(Source data)
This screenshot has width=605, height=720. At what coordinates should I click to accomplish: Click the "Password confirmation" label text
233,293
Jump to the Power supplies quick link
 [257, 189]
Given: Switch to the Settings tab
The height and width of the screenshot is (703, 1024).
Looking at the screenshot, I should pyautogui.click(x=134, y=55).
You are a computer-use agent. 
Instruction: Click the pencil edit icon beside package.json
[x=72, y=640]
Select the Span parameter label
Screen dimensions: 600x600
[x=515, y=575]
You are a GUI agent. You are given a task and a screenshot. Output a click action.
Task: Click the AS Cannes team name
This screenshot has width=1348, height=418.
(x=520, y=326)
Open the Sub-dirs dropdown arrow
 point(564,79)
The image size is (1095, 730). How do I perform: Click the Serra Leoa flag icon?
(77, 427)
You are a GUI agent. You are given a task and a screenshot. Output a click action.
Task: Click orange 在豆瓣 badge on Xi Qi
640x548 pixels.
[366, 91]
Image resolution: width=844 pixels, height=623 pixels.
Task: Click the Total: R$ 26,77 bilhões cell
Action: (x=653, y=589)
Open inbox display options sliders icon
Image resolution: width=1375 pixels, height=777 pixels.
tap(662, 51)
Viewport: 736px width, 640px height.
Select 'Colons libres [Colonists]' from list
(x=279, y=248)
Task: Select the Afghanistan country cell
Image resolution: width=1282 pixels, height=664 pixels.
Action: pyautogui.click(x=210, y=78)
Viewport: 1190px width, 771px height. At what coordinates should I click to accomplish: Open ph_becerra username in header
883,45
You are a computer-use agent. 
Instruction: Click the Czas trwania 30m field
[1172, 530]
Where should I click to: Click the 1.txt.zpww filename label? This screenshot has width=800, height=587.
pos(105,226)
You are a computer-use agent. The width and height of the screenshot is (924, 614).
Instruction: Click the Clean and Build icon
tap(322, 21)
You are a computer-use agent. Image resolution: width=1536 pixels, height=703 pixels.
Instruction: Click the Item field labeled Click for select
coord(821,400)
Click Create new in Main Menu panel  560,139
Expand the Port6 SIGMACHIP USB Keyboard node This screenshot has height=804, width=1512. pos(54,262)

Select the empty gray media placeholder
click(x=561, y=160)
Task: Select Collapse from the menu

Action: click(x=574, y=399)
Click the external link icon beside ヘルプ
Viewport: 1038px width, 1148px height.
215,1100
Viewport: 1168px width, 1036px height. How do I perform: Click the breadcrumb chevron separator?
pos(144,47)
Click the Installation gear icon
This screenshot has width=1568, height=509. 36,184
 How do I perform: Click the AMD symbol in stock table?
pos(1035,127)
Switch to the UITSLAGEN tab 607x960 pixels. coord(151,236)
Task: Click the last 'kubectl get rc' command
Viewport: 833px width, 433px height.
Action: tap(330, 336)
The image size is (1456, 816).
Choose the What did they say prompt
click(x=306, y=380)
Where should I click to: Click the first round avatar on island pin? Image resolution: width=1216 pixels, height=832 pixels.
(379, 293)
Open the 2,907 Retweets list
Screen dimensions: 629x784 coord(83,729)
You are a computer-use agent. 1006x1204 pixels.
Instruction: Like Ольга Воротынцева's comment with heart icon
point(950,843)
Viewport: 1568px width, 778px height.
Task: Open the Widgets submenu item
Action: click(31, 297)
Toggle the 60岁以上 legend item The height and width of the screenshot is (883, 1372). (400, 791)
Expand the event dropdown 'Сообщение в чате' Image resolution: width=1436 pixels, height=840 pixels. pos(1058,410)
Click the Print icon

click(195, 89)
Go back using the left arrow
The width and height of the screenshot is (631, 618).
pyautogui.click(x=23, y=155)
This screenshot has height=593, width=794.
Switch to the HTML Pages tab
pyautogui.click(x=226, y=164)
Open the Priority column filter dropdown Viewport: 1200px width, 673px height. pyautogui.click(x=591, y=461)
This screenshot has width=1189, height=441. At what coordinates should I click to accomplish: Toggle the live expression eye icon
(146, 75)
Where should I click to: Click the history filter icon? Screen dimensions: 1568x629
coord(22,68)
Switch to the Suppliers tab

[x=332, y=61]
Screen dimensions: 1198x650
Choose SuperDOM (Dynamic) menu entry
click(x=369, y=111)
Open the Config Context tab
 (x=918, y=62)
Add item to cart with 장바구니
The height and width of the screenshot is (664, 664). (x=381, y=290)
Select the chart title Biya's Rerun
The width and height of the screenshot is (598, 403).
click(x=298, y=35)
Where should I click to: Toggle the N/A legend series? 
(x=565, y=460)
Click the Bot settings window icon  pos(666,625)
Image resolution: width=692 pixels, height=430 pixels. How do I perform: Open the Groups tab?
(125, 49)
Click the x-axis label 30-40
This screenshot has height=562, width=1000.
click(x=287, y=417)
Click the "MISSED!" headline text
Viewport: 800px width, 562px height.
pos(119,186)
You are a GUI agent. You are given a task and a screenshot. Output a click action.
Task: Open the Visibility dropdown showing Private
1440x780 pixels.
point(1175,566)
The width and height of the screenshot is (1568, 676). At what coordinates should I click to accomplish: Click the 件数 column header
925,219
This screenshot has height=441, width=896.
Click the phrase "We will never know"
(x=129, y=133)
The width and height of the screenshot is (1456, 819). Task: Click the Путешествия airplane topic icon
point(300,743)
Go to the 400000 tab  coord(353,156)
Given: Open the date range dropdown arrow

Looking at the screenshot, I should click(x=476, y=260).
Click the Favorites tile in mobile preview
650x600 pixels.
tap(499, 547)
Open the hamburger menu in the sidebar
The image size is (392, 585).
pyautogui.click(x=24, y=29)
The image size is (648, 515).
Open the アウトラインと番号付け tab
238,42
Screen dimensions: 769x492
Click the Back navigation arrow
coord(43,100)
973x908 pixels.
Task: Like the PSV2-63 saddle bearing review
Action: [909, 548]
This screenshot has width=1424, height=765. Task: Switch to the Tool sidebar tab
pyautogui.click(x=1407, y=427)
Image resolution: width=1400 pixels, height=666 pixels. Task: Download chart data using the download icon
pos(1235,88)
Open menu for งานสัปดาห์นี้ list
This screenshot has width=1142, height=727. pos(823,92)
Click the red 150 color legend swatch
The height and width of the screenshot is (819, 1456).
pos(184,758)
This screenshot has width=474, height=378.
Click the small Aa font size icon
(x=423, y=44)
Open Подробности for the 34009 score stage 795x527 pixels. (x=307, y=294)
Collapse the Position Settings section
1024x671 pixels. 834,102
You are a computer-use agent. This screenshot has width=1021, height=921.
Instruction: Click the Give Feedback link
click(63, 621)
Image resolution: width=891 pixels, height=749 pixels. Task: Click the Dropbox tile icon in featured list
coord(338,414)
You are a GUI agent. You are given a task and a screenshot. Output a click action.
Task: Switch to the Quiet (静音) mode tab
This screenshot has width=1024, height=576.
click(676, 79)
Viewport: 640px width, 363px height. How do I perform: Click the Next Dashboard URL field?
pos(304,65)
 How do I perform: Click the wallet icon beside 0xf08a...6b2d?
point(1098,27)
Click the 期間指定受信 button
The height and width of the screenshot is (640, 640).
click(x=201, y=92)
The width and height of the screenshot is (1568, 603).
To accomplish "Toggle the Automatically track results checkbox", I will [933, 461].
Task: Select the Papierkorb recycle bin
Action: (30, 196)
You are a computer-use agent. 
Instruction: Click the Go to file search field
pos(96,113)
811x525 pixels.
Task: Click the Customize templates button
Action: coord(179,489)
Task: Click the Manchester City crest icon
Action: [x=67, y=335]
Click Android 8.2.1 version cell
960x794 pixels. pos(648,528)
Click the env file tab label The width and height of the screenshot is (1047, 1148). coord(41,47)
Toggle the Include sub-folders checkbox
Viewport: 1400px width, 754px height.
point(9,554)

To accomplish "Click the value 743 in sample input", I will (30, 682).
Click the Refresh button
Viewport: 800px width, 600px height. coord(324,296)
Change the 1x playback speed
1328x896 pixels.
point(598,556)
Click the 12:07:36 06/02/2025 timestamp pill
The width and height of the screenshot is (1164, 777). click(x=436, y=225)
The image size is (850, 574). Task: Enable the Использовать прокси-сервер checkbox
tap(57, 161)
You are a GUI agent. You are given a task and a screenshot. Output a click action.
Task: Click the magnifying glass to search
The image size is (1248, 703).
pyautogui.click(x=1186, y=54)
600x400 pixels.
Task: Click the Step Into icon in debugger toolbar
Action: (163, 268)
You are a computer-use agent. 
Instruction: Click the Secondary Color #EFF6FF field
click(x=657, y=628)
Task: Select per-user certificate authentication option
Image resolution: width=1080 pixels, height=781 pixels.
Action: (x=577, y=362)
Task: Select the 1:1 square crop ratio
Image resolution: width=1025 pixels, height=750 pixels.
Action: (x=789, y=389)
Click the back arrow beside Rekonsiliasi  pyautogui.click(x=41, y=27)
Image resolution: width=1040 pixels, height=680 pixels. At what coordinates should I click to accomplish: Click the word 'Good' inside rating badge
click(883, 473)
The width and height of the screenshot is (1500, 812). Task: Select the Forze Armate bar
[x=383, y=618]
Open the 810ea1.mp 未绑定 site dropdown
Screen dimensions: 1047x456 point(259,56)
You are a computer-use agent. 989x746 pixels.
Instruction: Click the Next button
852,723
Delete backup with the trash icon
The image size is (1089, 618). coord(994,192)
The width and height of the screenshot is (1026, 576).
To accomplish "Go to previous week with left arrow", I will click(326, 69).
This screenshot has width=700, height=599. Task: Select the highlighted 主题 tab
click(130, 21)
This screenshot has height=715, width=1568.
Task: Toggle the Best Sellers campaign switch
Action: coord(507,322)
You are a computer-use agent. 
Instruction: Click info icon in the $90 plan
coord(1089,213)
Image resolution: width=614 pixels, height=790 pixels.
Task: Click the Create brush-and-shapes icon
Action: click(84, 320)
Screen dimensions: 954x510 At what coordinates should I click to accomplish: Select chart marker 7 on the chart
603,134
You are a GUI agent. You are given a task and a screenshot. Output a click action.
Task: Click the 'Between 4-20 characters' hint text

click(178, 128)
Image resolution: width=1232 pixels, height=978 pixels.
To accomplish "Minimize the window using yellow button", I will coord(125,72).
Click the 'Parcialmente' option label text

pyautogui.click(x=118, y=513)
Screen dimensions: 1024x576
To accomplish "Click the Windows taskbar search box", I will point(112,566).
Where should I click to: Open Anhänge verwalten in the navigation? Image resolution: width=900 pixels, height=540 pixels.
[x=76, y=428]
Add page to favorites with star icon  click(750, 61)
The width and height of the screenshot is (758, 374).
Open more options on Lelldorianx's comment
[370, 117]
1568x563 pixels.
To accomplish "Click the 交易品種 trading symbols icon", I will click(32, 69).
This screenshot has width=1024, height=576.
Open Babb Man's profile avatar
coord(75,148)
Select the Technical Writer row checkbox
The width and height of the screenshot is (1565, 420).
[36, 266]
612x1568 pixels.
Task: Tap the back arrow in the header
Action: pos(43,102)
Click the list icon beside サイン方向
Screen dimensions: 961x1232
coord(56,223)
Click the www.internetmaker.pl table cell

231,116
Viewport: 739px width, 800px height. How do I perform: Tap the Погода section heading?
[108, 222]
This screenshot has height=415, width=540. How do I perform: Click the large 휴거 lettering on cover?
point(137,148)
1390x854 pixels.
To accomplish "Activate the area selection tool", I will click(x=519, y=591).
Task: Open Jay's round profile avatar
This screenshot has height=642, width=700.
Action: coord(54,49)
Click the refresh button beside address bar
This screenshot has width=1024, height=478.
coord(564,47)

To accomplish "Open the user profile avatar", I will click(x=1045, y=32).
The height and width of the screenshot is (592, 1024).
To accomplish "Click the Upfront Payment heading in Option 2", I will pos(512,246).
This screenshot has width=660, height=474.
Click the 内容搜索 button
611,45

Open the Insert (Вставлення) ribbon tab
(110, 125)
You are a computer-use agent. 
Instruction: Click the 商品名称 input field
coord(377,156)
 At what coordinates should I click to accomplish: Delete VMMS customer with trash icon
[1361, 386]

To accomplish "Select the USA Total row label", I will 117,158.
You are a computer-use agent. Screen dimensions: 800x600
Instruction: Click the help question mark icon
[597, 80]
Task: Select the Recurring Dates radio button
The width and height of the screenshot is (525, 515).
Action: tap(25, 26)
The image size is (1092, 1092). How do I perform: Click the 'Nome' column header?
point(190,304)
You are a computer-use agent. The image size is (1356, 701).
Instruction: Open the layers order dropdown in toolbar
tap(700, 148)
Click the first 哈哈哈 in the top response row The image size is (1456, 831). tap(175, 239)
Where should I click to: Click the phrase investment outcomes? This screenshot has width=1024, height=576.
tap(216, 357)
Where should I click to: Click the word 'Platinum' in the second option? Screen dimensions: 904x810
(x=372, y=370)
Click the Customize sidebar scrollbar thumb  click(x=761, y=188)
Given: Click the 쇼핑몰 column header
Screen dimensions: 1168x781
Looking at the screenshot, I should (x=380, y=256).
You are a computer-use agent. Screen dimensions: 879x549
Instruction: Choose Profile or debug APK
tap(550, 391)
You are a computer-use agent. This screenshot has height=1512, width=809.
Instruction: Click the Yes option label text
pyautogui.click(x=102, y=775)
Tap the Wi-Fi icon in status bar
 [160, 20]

• _What this task involves_: All lines with the string "left" must be copied from the data.

• _Problem solution_:
Go back using the left arrow
To accomplish "Go to previous week with left arrow", I will click(326, 69).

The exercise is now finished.